**EXERCISE DESCRIPTION**
Copy out part of the Audi handling course piece below word for word. Start at the words "Let’s keep pulling" and stop after the words "Texas Motor Speedway.".

**TEXT TO READ**

--

Let’s keep pulling on this experience thread. We talked about products with unique experiences that are inherent to their use, from watches to home entertainment, in our last discussion. What about those products that might have subjectively normal to slightly above normal performance characteristics – unless you really know how to use them? This might be the vast, undiscovered opportunity. And the best example I can think of is the car you drive. Or at least the car I drive. Which is an Audi A6 2.7T. And the story that needs telling about the Audi Advanced Handling Course offered by the Panoz Racing School at Texas Motor Speedway.

--

**DATA SEGMENT**

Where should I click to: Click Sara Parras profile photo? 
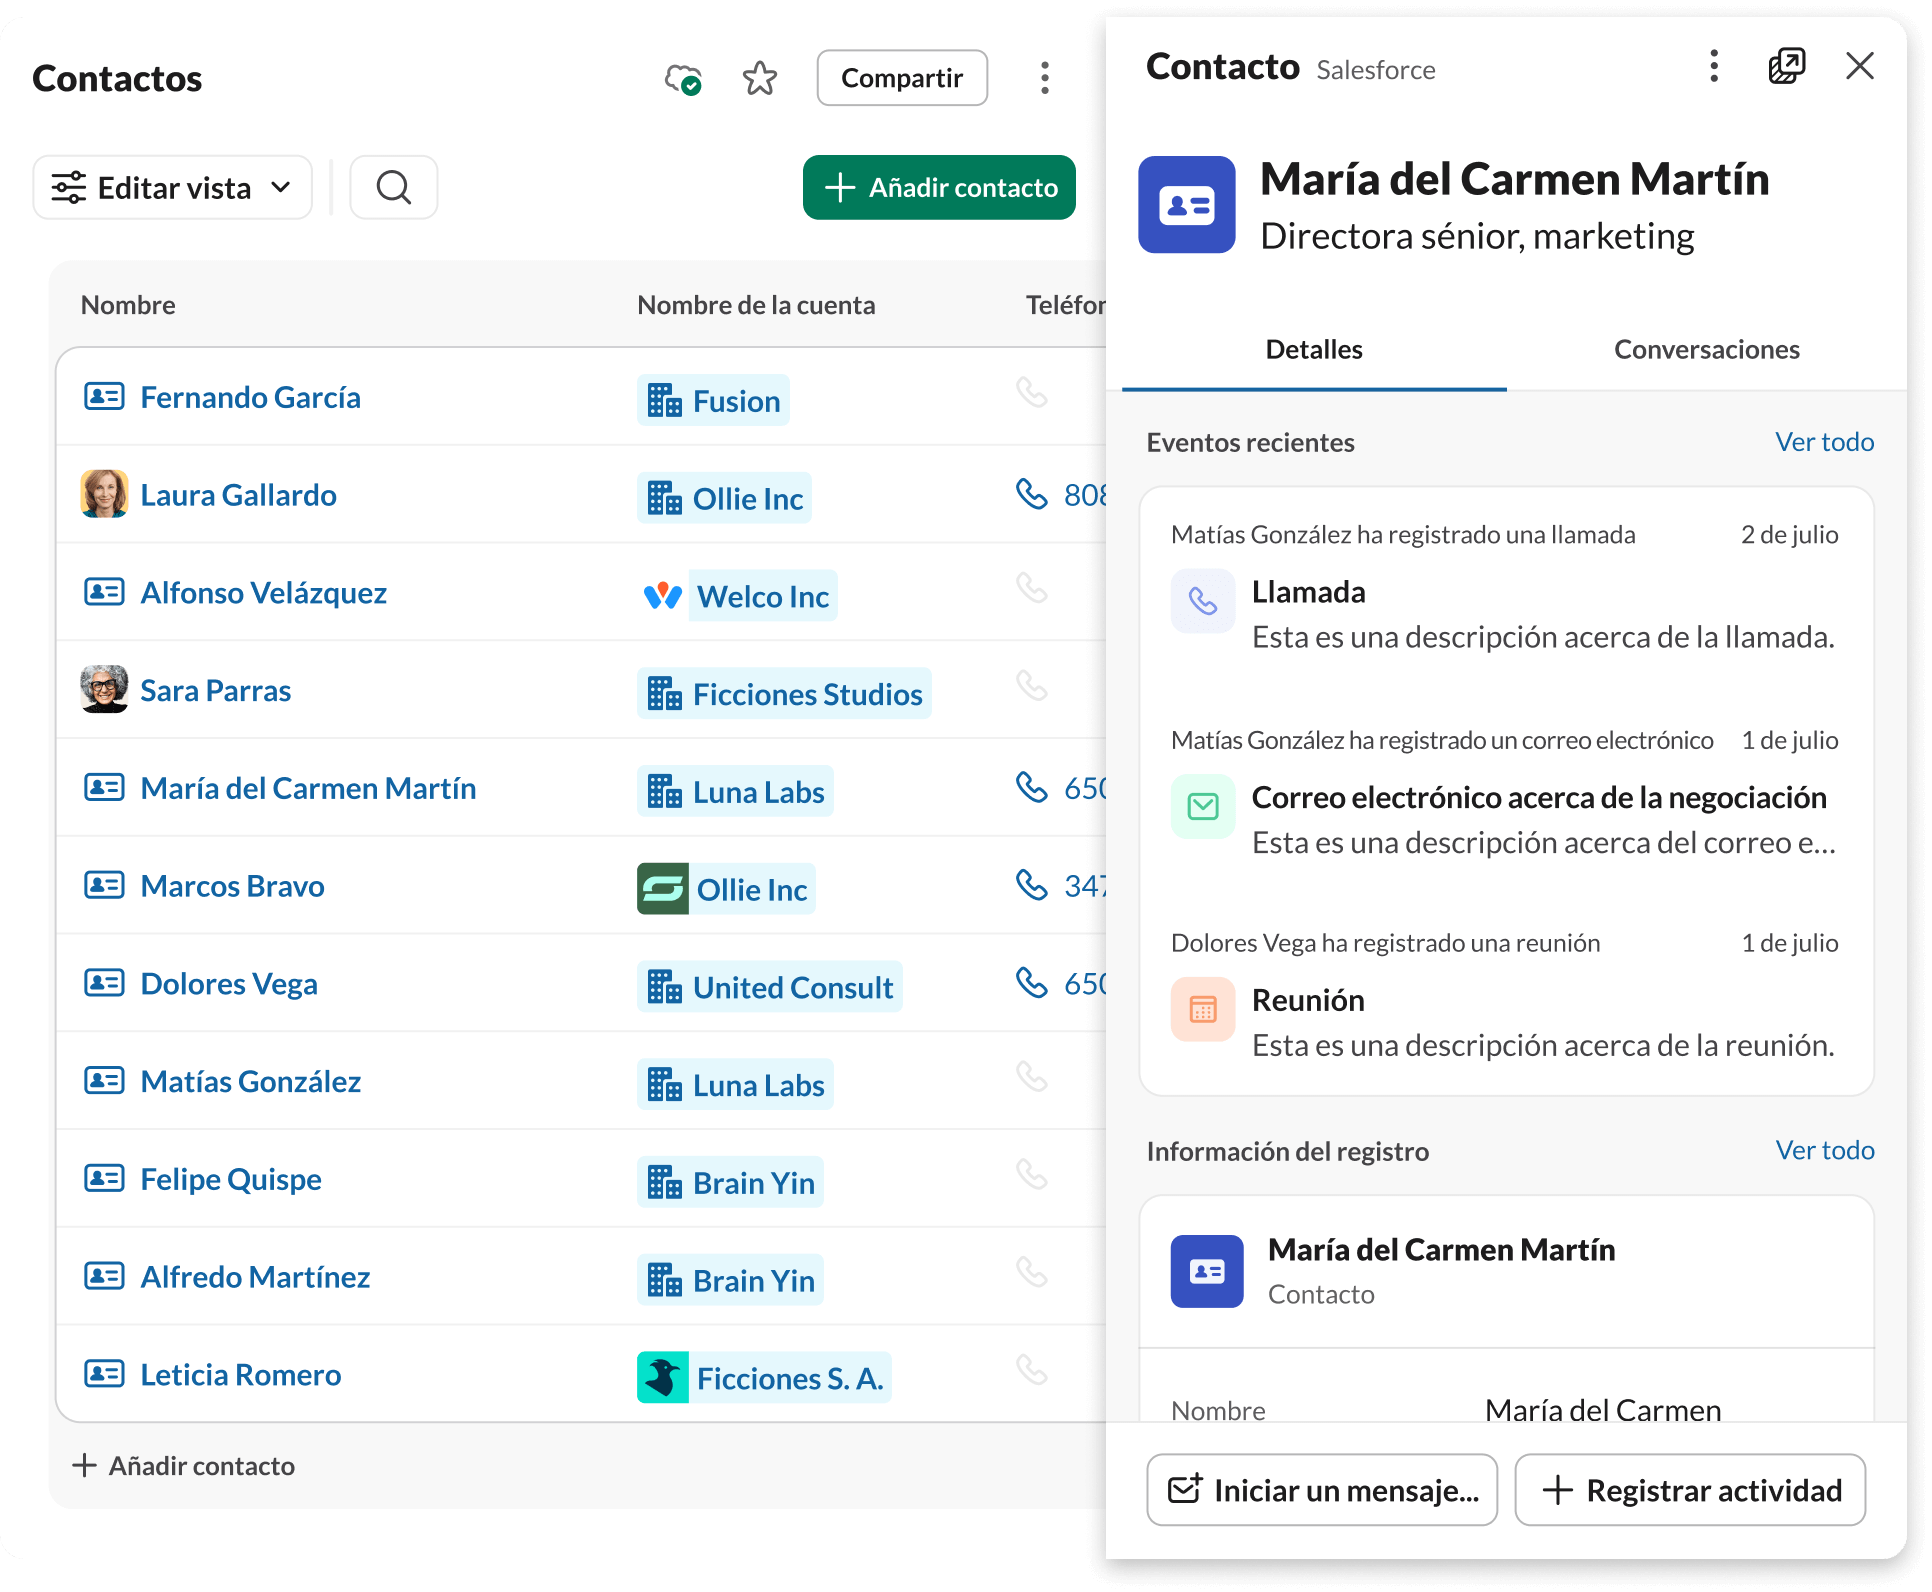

--

**EXERCISE RESPONSE**
Let’s keep pulling on this experience thread. We talked about products with unique experiences that are inherent to their use, from watches to home entertainment, in our last discussion. What about those products that might have subjectively normal to slightly above normal performance characteristics – unless you really know how to use them? This might be the vast, undiscovered opportunity. And the best example I can think of is the car you drive. Or at least the car I drive. Which is an Audi A6 2.7T. And the story that needs telling about the Audi Advanced Handling Course offered by the Panoz Racing School at Texas Motor Speedway.